Fa presto la maggioranza ad esultare. Secondo il rapporto mondiale dell’Ilo (Organizzazione internazionale del lavoro) i salari reali in Italia nel 2024 sono aumentati del 2,3% dopo la caduta registrata nel 2022 (-3,3%) e nel 2023 (-3,2%) legata alla fiammata inflazionistica. Ma la maggioranza occulta un altro dato che emerge dal Report.
L’analisi delle tendenze salariali in un arco temporale di 17 anni evidenzia come l’Italia abbia subito le perdite maggiori in termini assoluti di potere d’acquisto dei salari a partire dal 2008. Tra i paesi a economia avanzata del G20, le perdite di salario reale sono state dell’8,7 per cento in Italia, del 6,3 per cento in Giappone, del 4,5 per cento in Spagna e del 2,5 per cento nel Regno Unito.
Italia maglia nera tra i paesi del G20 sui salari
In Italia, la perdita è stata particolarmente significativa a seguito della crisi finanziaria mondiale (periodo 2009–12). Per contro, la Repubblica di Corea si distingue per aver registrato un aumento salariale complessivo del 20 per cento tra il 2008 e il 2024.
Ovvero, come detto in precedenza, l’aumento registrato nell’ultimo anno non è stato tuttavia sufficiente a compensare le perdite subite durante il periodo di alta inflazione.
In termini di diseguaglianze, l’Italia presenta un livello di disparità salariale inferiore alla media dei paesi ad alto reddito, con una maggiore disuguaglianza nella parte superiore della distribuzione salariale. In contrasto con la tendenza globale, la disuguaglia salariale media in Italia è tuttavia rimasta pressoché invariata durante il periodo 2006-2018 a causa della compensazione tra la riduzione delle diseguaglianze nella parte superiore e l’aumento tra quelle della fascia salariale più bassa.
A soffrire di più i lavoratori a basso reddito
Già, perché a subire la perdita maggiore del potere d’acquisto sono stati i lavoratori a basso reddito poiché sono quelli che spendono la parte più consistente del loro salario in beni e servizi di prima necessità come l’alloggio, l’energia e i beni alimentari.
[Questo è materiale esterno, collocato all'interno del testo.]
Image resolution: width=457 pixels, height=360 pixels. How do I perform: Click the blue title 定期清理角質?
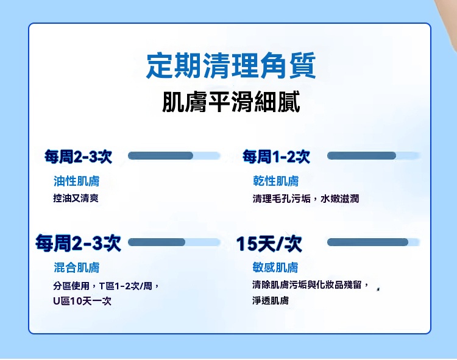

Nel caso dell’Italia, dove non esiste un salario minimo legale, i salari vengono fissati attraverso la contrattazione collettiva.
I contratti collettivi nazionali di lavoro (CCNL) che scaturiscono dai negoziati e dagli accordi tra le organizzazioni datoriali e i sindacati definiscono dei minimi di salario (i c.d. minimi tabellari) per ciascun settore, professione e livello di inquadramento, coprendo la maggior parte dei lavoratori dipendenti e garantendo un livello minimo di retribuzione in base alla categoria lavorativa e all’anzianità di servizio.
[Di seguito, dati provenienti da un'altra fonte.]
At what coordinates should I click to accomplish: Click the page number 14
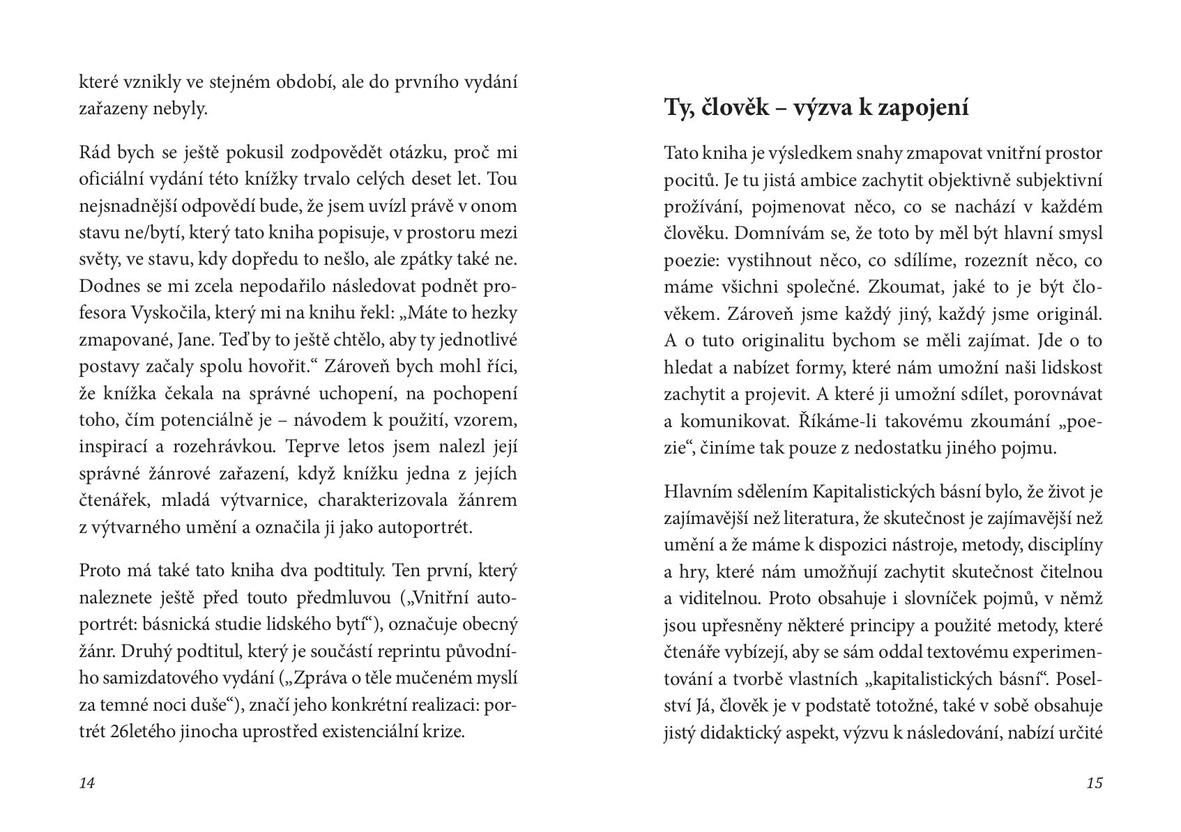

Le retribuzioni contrattuali orarie nominali calcolate su una media dei CCNL sono aumentate del 15 per cento negli ultimi 10 anni. In termini reali, le retribuzioni hanno tuttavia subito una perdita di oltre 5 punti percentuali e prodotto un calo del potere d’acquisto dei lavoratori. L’impatto della crisi del costo della vita è particolarmente evidente.
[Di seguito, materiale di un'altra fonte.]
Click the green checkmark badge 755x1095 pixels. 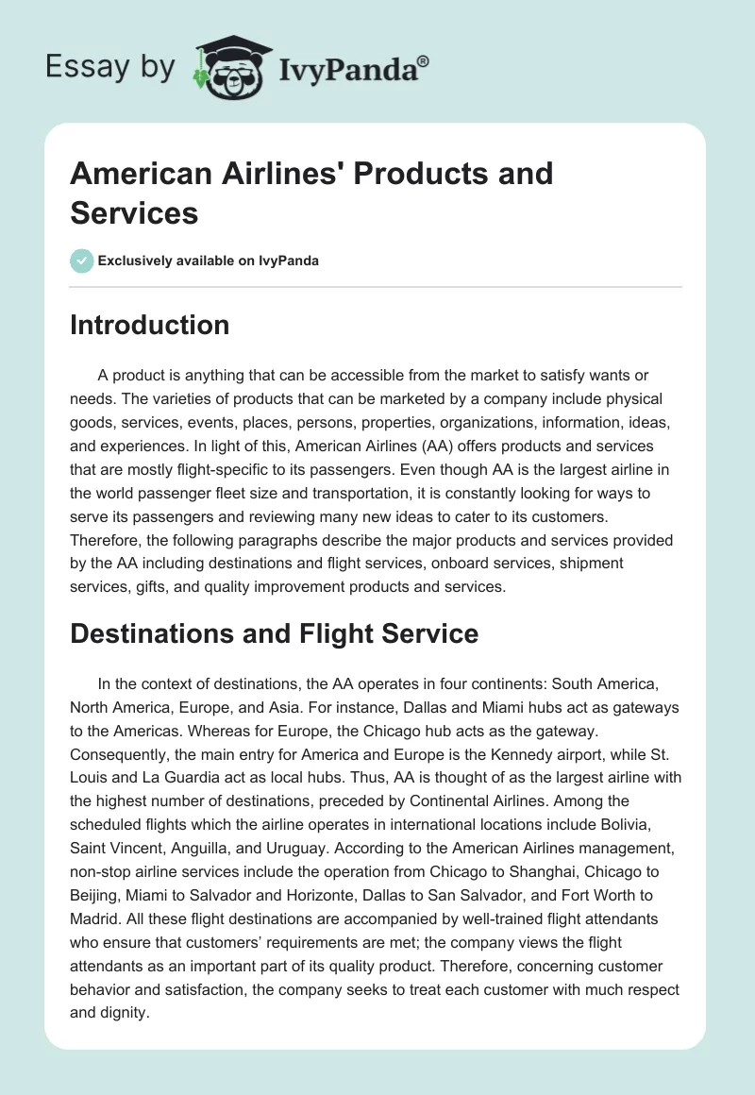[x=82, y=261]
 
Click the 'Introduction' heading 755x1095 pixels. [x=149, y=325]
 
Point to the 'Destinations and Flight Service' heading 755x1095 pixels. [x=274, y=634]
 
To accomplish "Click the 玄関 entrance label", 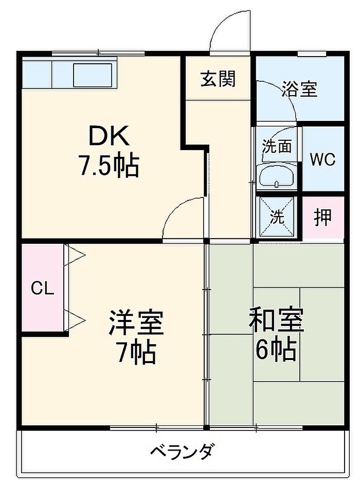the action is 218,79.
Nel nostro Paese cala anche la produttività
I salari reali sono rimasti relativamente stabili per poi diminuire rapidamente a partire dalla metà del 2021. Questa decrescita è proseguita fino alla fine del 2022, dopodiché i salari reali hanno ripreso a crescere, pur restando al di sotto dei livelli dell’inizio del 2015.
L’Ilo fa anche un focus sulla produttività del lavoro segnalando che a partire dal 2022 la produttività del lavoro in Italia è cresciuta più dei salari reali invertendo la tendenza opposta verificatosi durante un arco temporale di 22 anni.
Durante il periodo 1999-21 i salari reali medi dei lavoratori – si legge – sono cresciuti a un tasso superiore rispetto alla produttività del lavoro.
“Questa tendenza si è invertita nel triennio 2022-24 durante il quale la produttività è cresciuta più dei salari”. Tra i paesi ad alto reddito, spiega l’Ilo, la produttività in media è salita tra il 1999 e il 2024 del 30% mentre in Italia è diminuita del 3%.